__TASK TO COMPLETE__. Return every one of the following items word for word, leaving out the pictures.

##############################

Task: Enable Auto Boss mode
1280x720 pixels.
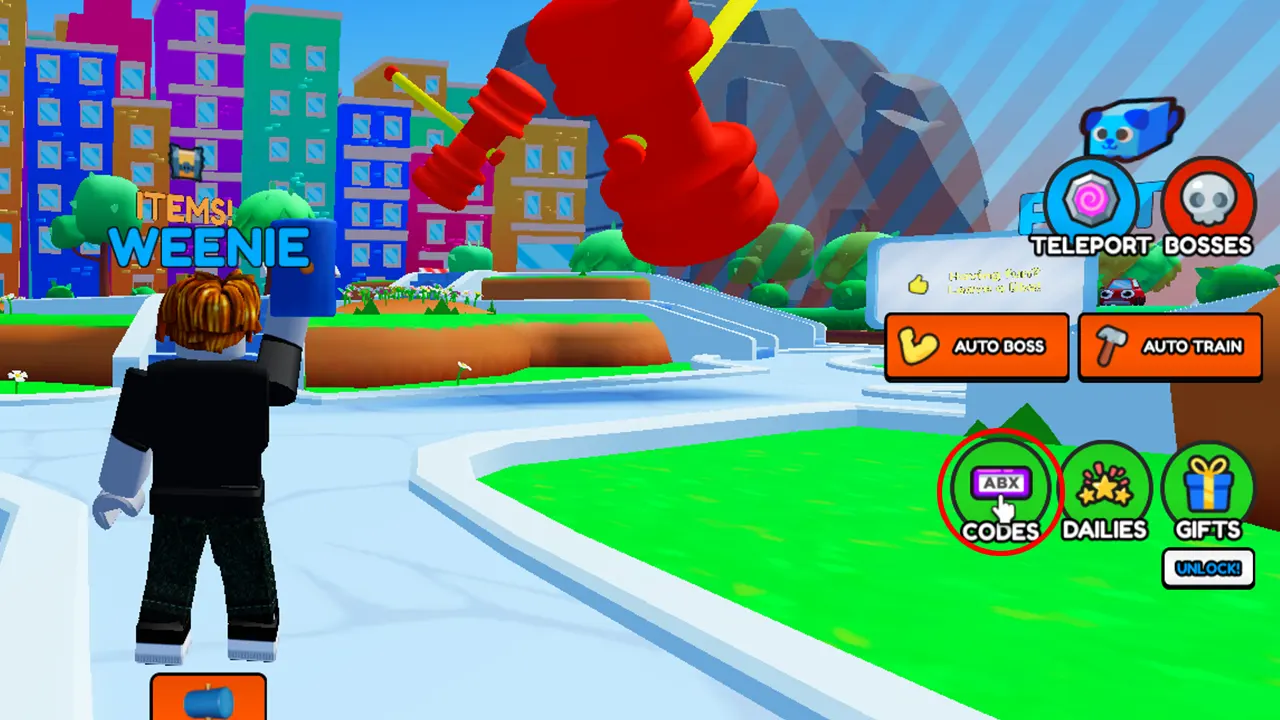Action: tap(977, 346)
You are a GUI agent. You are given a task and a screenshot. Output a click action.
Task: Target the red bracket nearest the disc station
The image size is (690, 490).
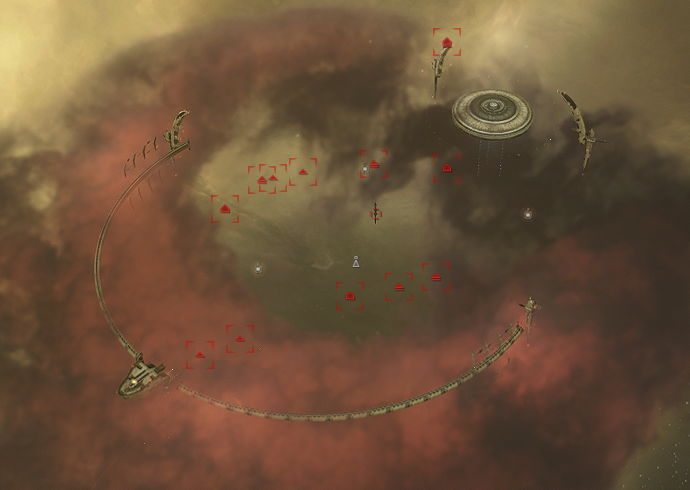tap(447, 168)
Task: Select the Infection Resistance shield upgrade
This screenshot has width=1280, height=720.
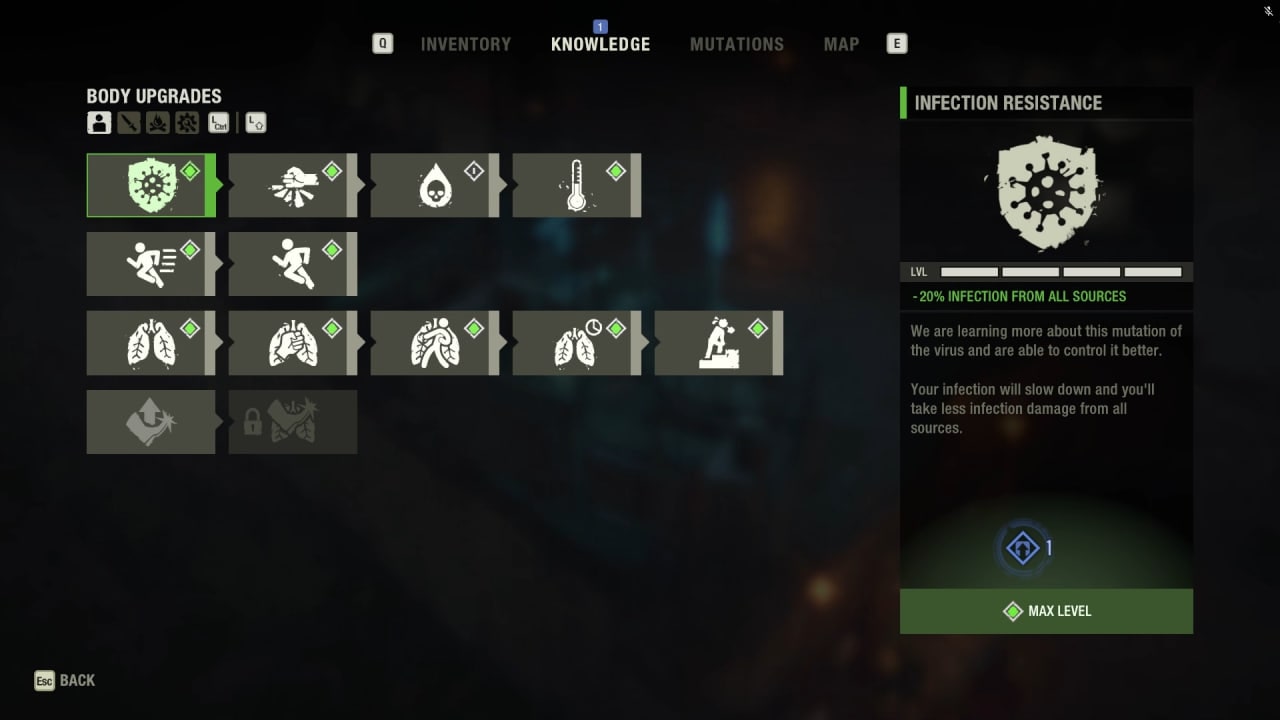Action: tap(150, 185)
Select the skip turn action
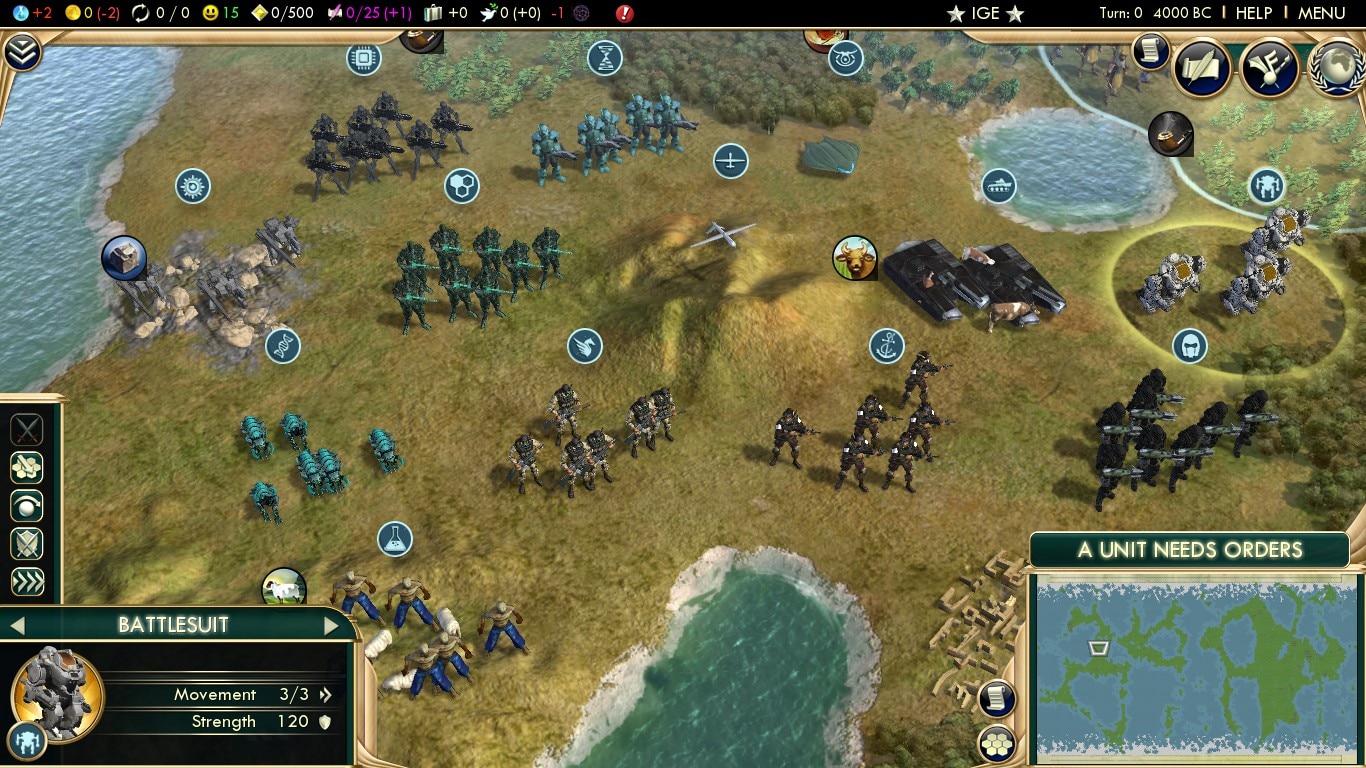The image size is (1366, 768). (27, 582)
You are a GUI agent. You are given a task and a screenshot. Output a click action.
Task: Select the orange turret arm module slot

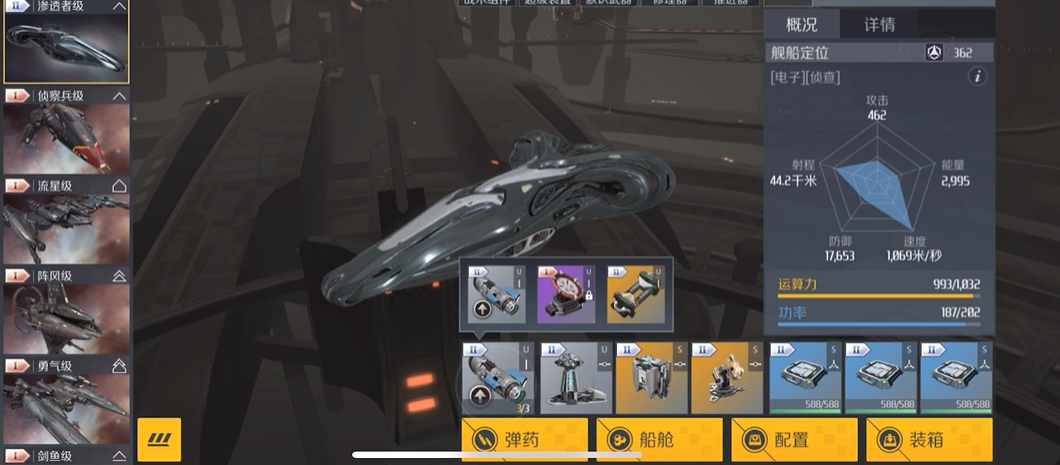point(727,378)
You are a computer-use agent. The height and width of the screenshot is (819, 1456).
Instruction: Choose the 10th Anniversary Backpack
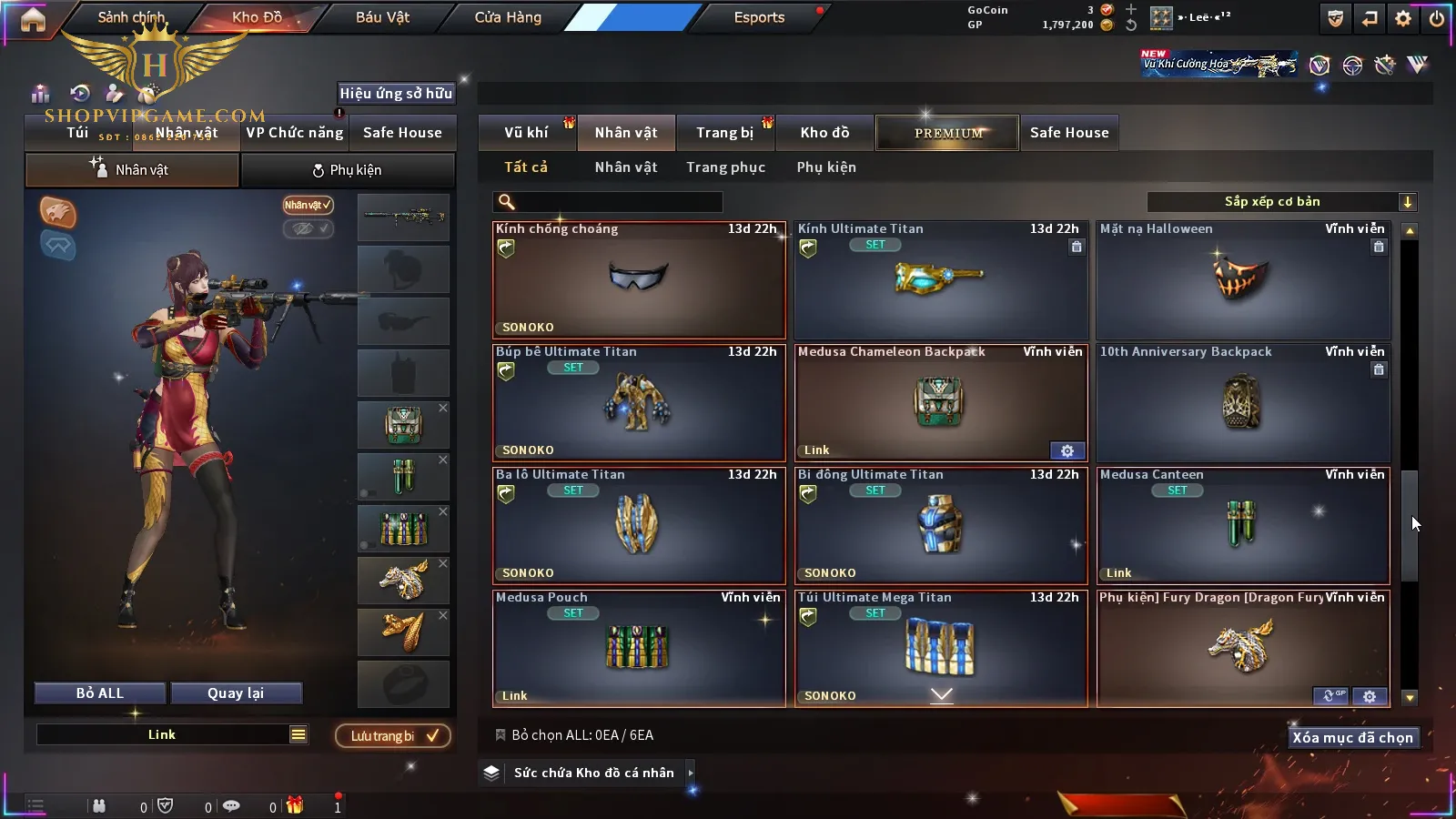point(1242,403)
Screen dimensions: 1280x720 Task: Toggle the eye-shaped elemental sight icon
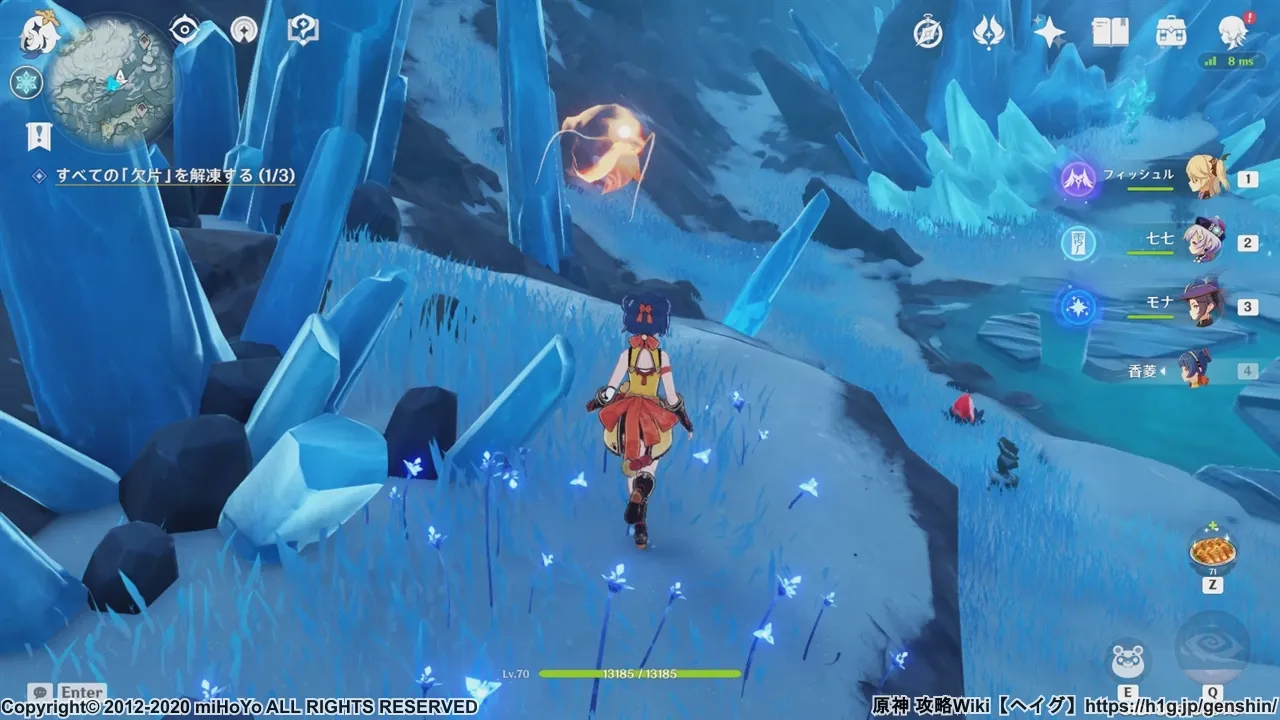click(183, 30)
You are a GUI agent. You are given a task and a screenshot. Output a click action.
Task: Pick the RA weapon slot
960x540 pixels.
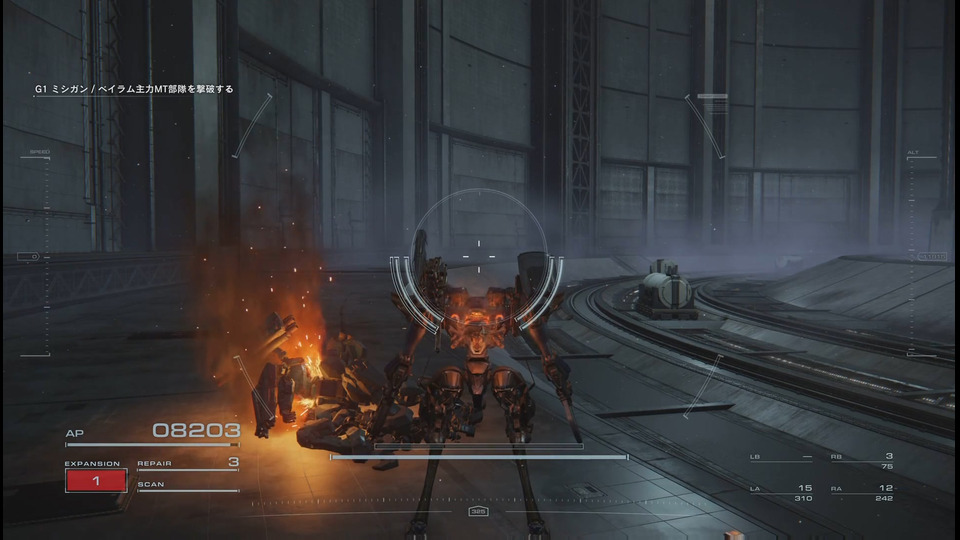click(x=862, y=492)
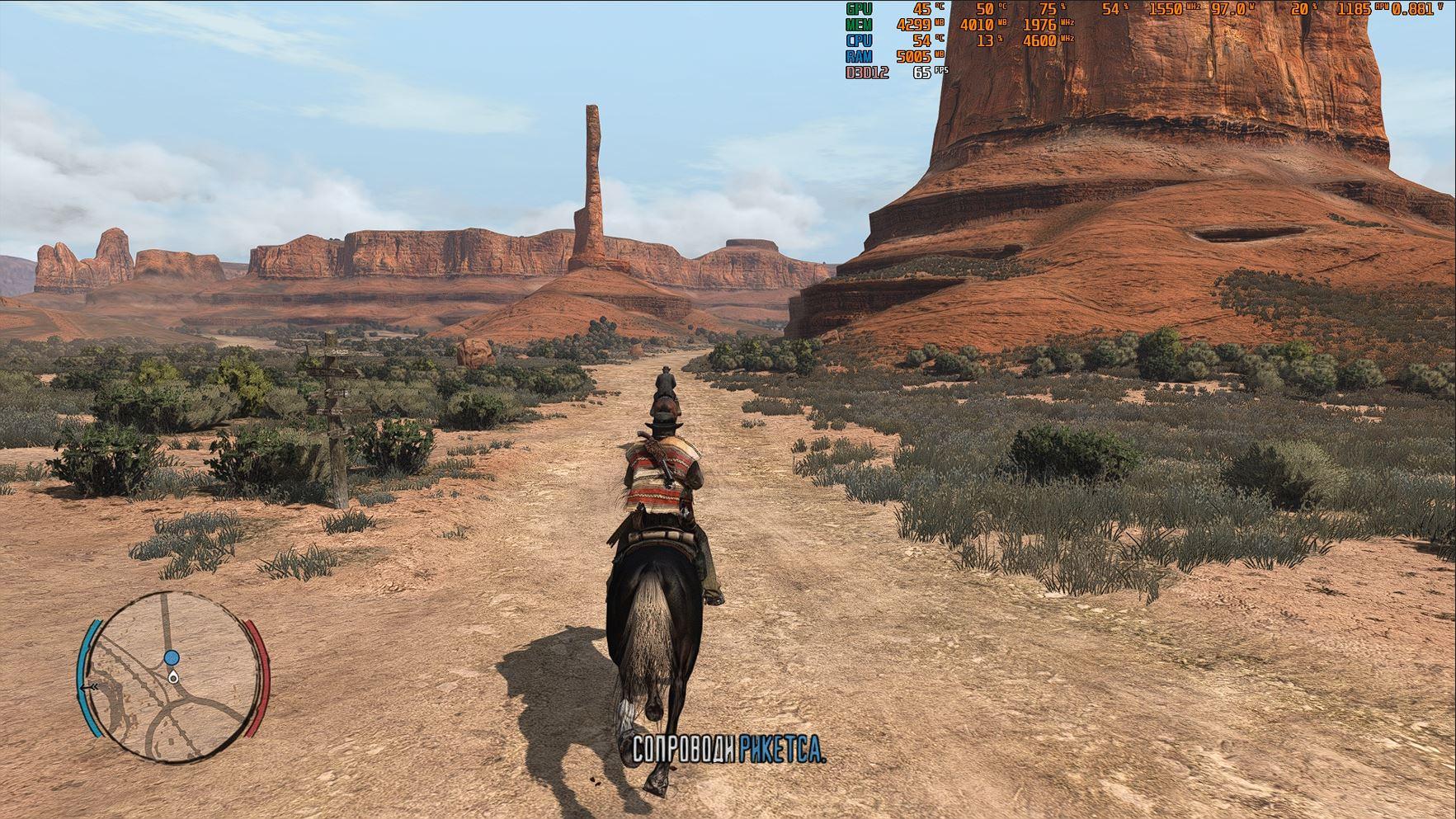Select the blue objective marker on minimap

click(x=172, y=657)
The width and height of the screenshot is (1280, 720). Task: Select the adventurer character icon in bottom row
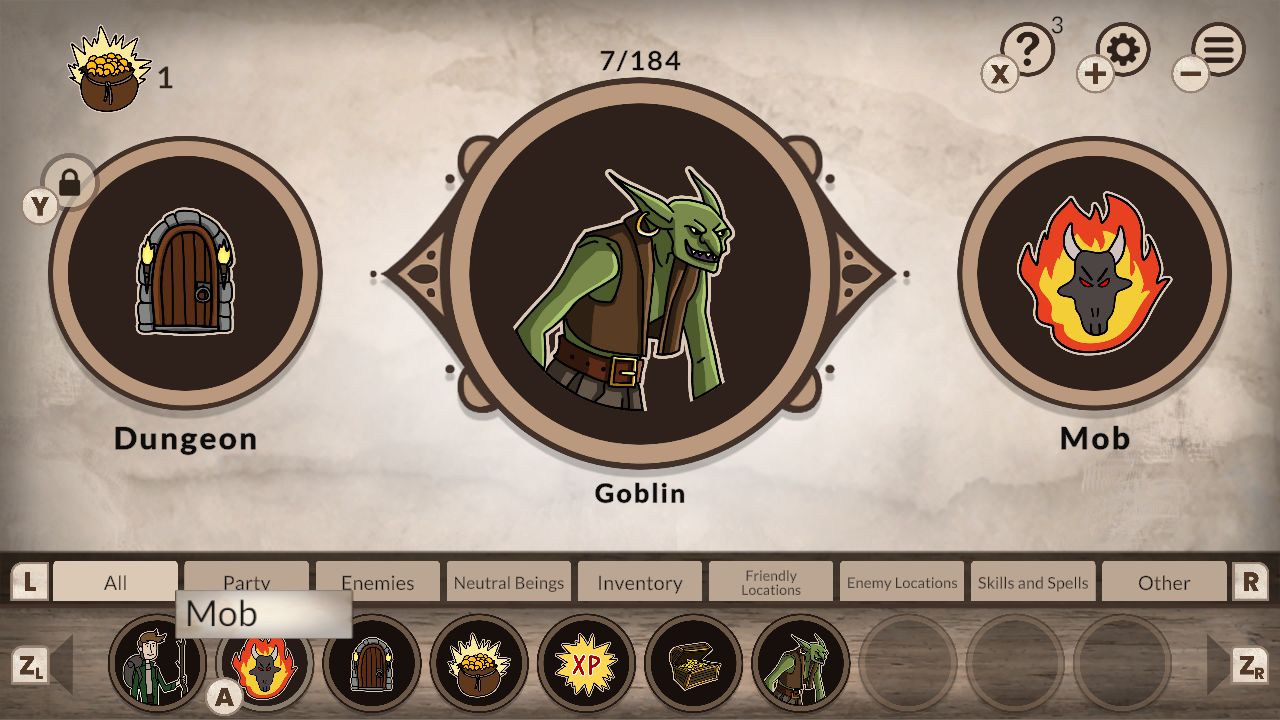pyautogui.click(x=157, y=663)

##############################

__EXERCISE SOLUTION__.
Task: Enable Auto Boss mode
1280x720 pixels.
Action: tap(977, 346)
You are a GUI agent. You are given a task and a screenshot. Output a click action.
Task: Target the red bracket nearest the disc station
The image size is (690, 490).
tap(447, 168)
Task: Select the Infection Resistance shield upgrade
This screenshot has width=1280, height=720.
Action: tap(150, 185)
Select the skip turn action
The image size is (1366, 768). (27, 582)
You are a GUI agent. You are given a task and a screenshot. Output a click action.
Task: Select the orange turret arm module slot

point(727,378)
You are a computer-use agent. The height and width of the screenshot is (819, 1456).
Instruction: Choose the 10th Anniversary Backpack
point(1242,403)
Screen dimensions: 1280x720 Task: Toggle the eye-shaped elemental sight icon
click(183, 30)
You are a GUI agent. You are given a task and a screenshot. Output a click action.
Task: Pick the RA weapon slot
960x540 pixels.
click(x=862, y=492)
Select the blue objective marker on minimap

click(x=172, y=657)
The width and height of the screenshot is (1280, 720). Task: Select the adventurer character icon in bottom row
pyautogui.click(x=157, y=663)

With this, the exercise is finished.